### Input for this task
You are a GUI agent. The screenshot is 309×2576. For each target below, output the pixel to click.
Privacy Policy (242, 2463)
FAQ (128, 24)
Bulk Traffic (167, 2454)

---

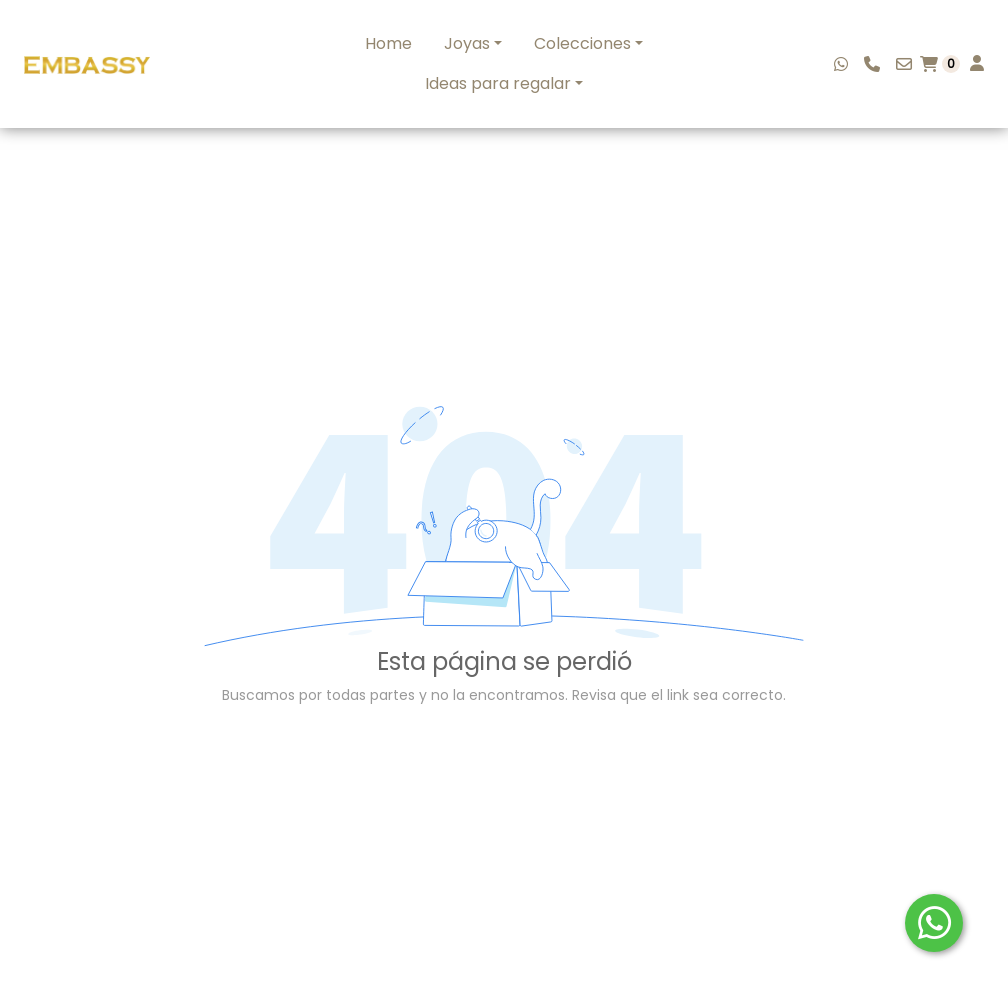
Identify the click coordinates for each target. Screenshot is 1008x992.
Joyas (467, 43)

### What you will do
Reproduce the material word for word, from the line containing "You are a GUI" up to and including the line containing "FAQ (128, 24)".

### Correct output
You are a GUI agent. The screenshot is 309×2576. For each target below, output the pixel to click.
Privacy Policy (242, 2463)
FAQ (128, 24)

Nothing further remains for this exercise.